The EU Artificial Intelligence Act

The EU unveiled its proposed AI Act back in April 2021 and its final form is currently the subject of discussions in both the European Parliament and the Council. In summary, the AI Act adopts a risk-based approach, differentiating between AI uses that create:

  • unacceptable risk;
  • high risk;
  • low risk; and
  • minimal risk.

Those uses of AI that present an unacceptable risk (by contravening EU values) will be banned, while those that create a high risk will be subject to a range of mandatory requirements, including a conformity assessment which is what capAI is seeking to address.
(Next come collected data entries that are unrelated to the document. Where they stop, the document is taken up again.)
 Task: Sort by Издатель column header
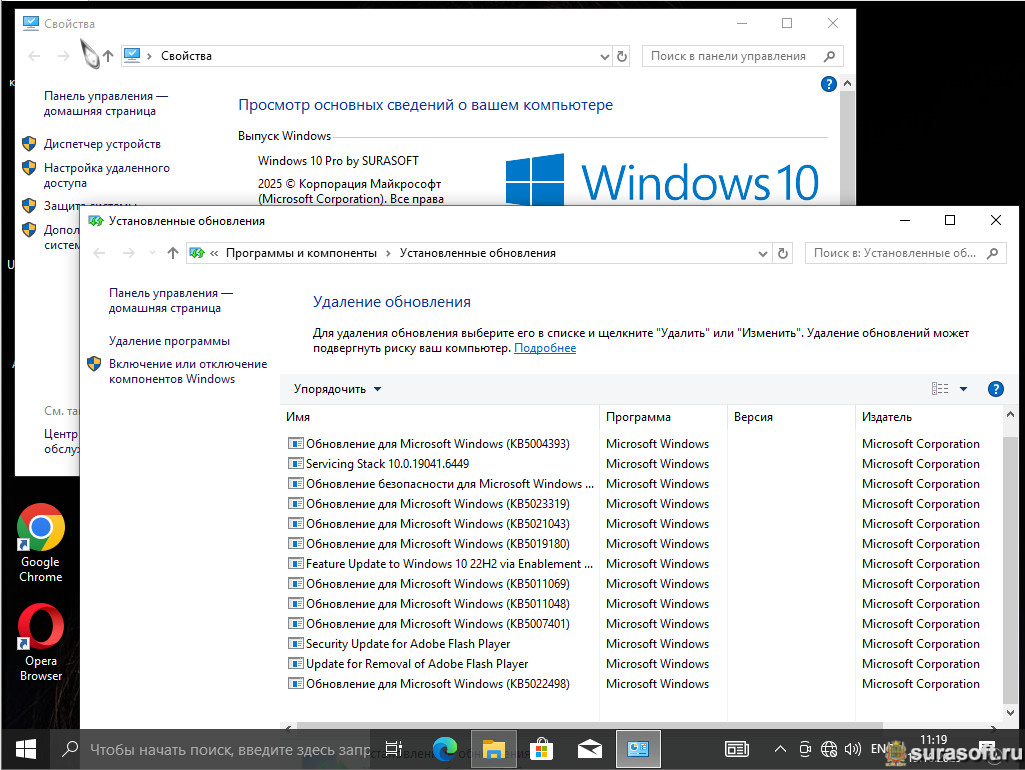(887, 417)
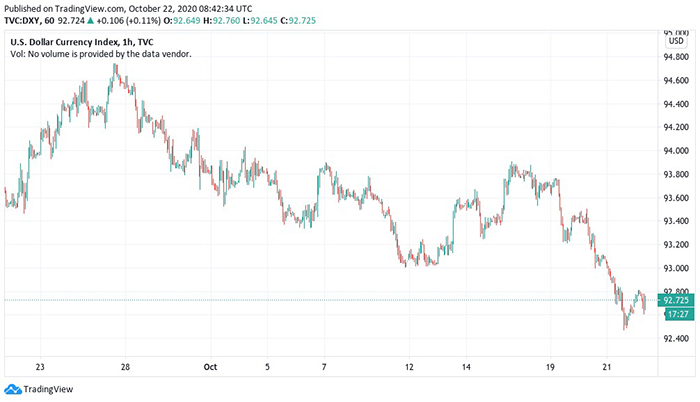Click the 94.800 level on price axis
Image resolution: width=700 pixels, height=402 pixels.
click(x=676, y=57)
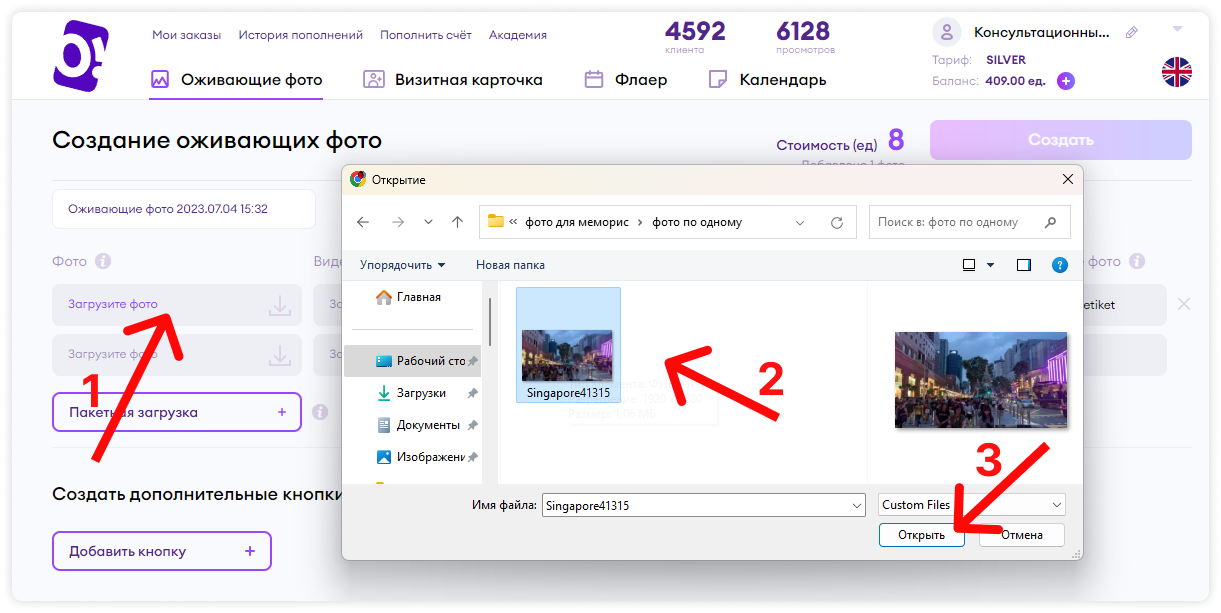Viewport: 1221px width, 613px height.
Task: Open the Календарь tab
Action: (767, 80)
Low risk uses will be subject to limited obligations (for example on transparency), while minimal risk uses will have no additional obligations other than those in existing EU legislation.

The AI Act proposes to adopt a very broad definition of AI as ‘software that is developed with one or more of the techniques and approaches listed in Annex I and can, for a given set of human-defined objectives, generate outputs such as content, predictions, recommendations, or decisions influencing the environments they interact with.’

The AI Act also proposes transparency obligations for certain AI systems, including those which interact with humans, those which use an emotion recognition/biometric categorisation system and adapt their operation accordingly and for AI systems that generate or manipulate content (such as those involved in deep fakes).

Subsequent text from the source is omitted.